**Task to carry out:**
Look for the line with "Click line number 1 in abspath cell" in the entries below, then extract that line and all lines after it exactly, with pictures left out.

[Saved entries]
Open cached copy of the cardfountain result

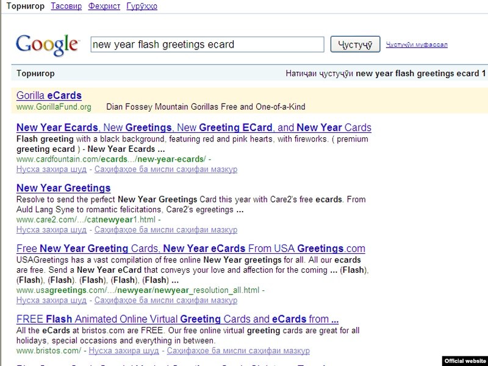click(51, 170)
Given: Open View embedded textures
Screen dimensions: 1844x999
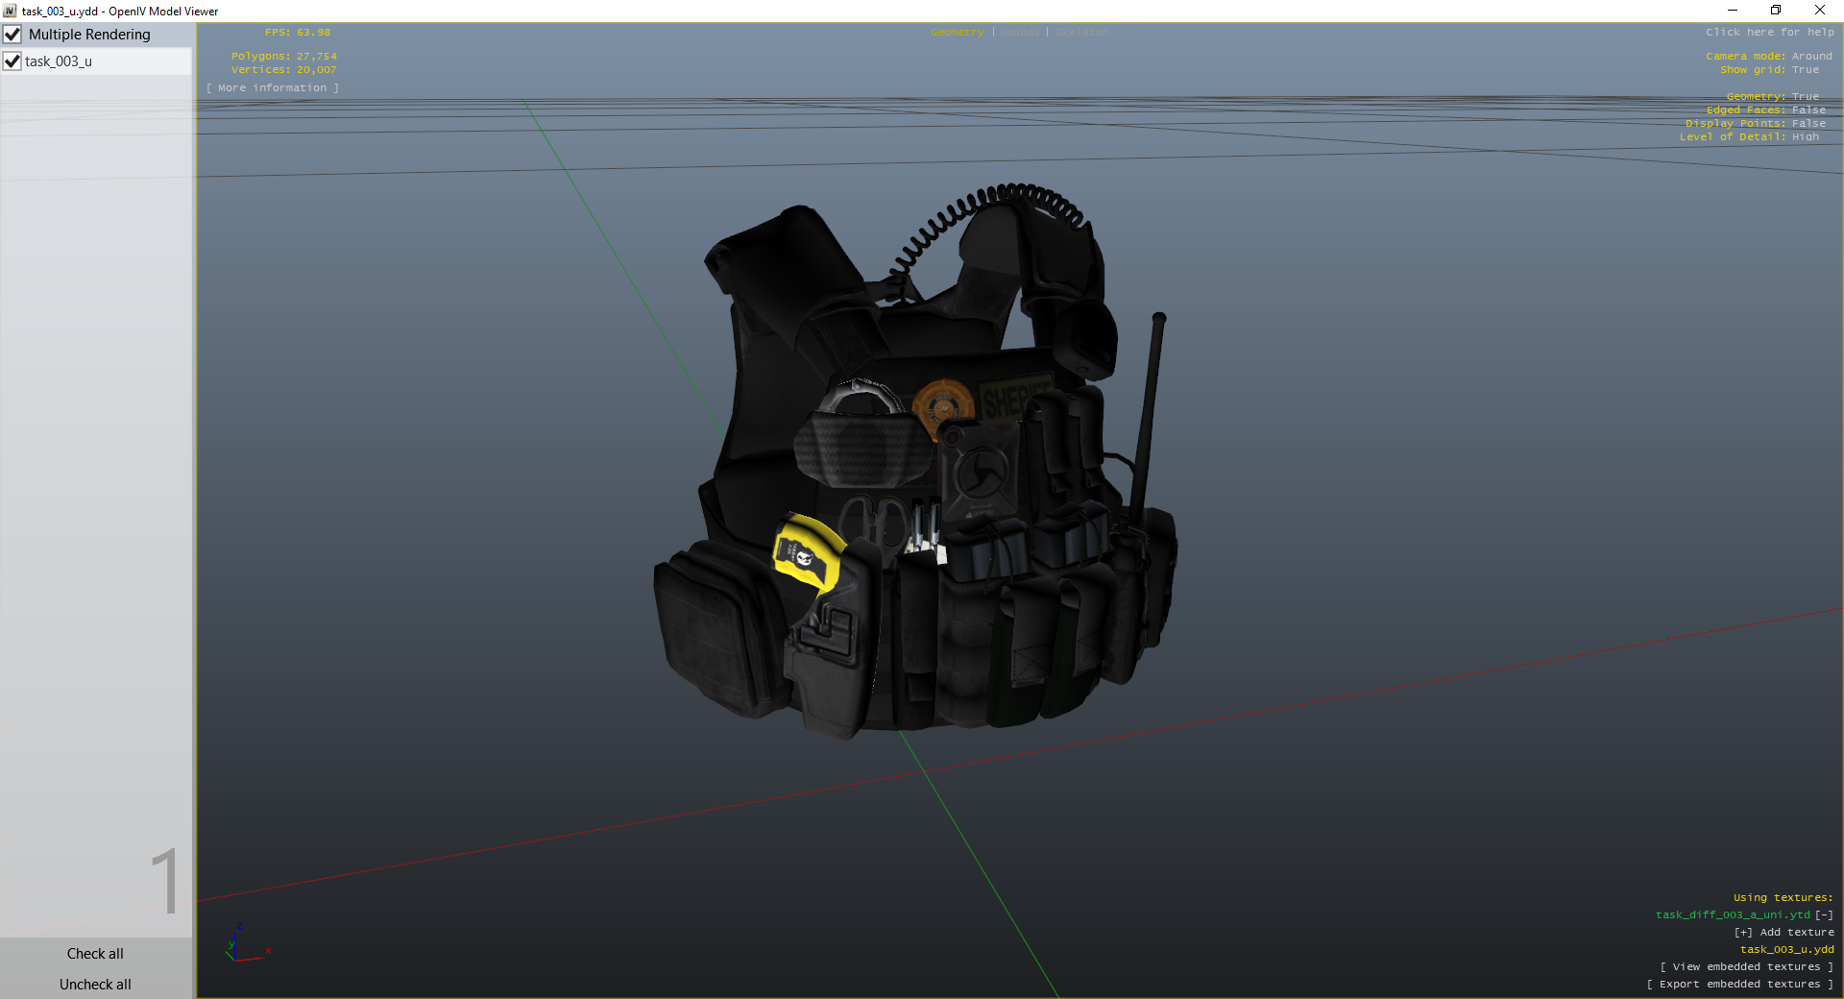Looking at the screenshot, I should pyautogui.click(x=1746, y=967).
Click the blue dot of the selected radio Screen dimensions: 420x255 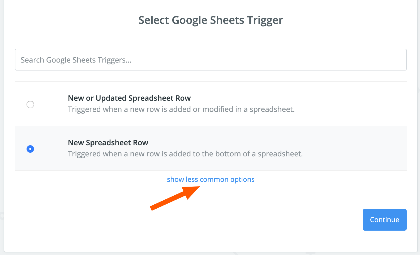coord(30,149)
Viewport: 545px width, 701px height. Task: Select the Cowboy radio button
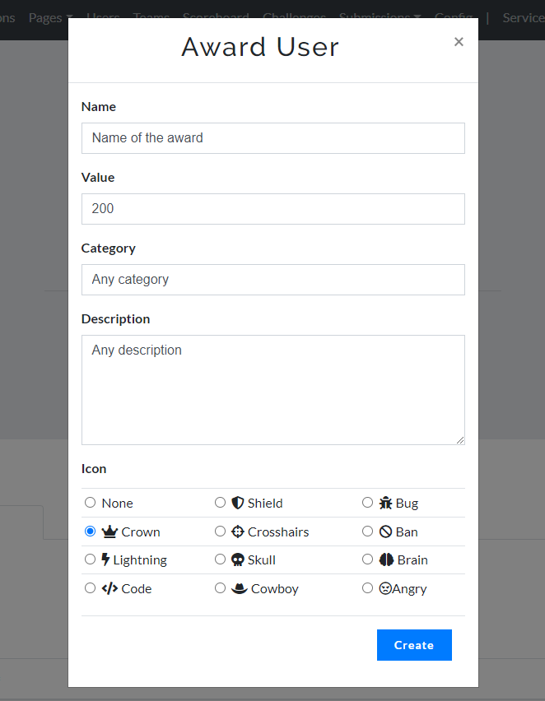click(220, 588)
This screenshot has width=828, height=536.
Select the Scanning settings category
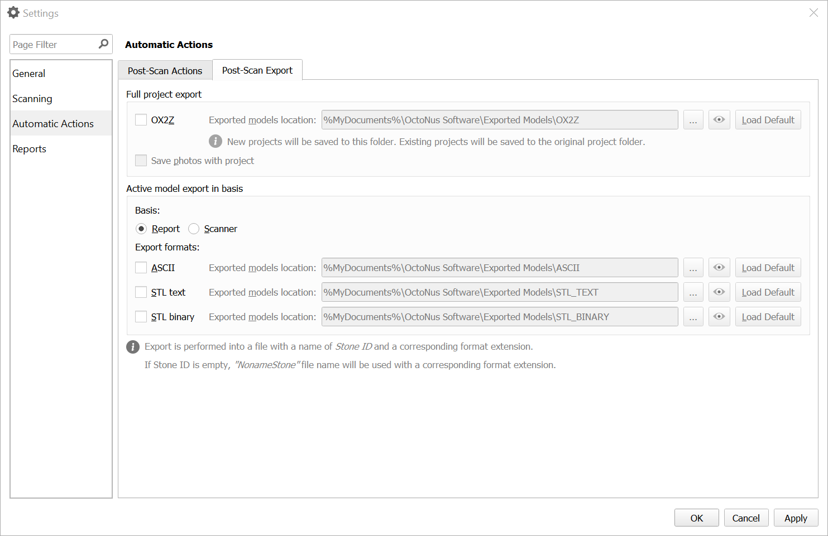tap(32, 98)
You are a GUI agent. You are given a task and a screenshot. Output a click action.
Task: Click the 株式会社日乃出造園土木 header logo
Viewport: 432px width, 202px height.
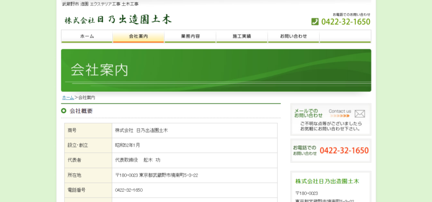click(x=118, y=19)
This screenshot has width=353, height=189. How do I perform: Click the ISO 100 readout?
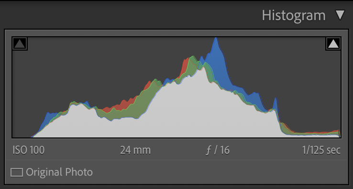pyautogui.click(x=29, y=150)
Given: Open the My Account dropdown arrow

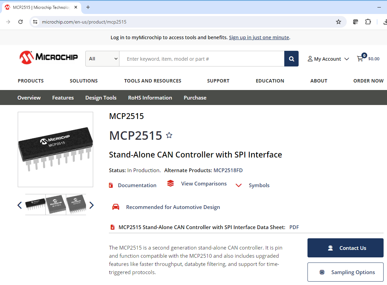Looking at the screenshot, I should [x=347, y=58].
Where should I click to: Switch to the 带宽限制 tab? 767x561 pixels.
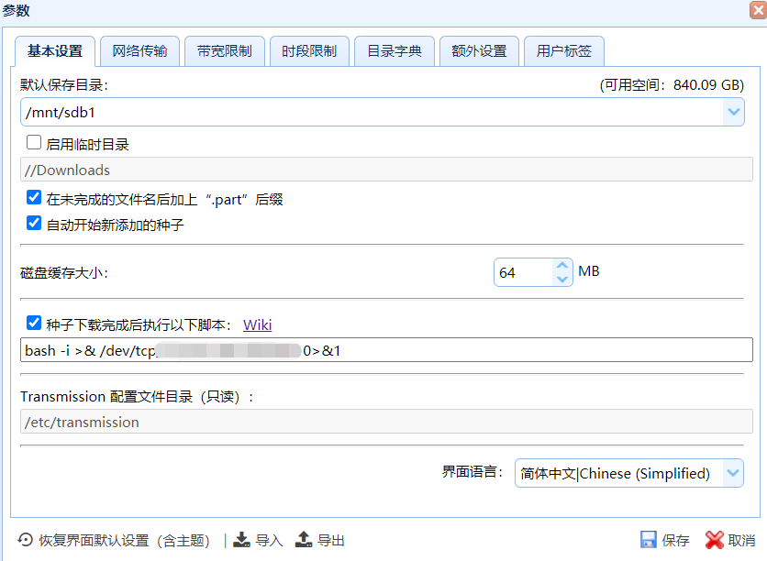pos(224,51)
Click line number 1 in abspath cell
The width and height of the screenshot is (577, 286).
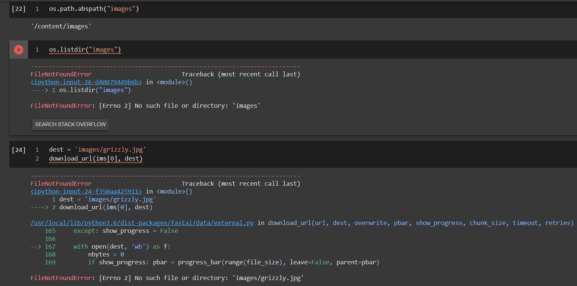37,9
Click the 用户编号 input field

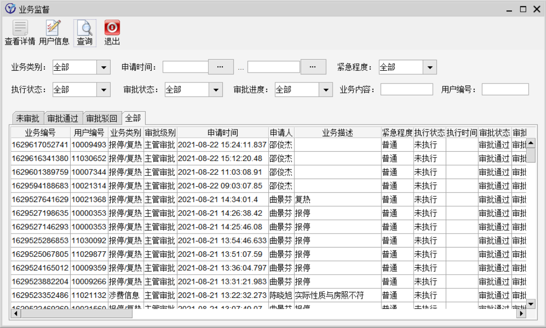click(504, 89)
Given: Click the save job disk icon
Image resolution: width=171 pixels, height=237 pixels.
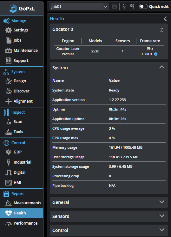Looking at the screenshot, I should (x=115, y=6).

**Answer area:**
Click line number 1 in abspath cell
The width and height of the screenshot is (577, 286).
37,9
Click the 用户编号 input field

click(504, 89)
Given: Click the save job disk icon
Image resolution: width=171 pixels, height=237 pixels.
Looking at the screenshot, I should (x=115, y=6).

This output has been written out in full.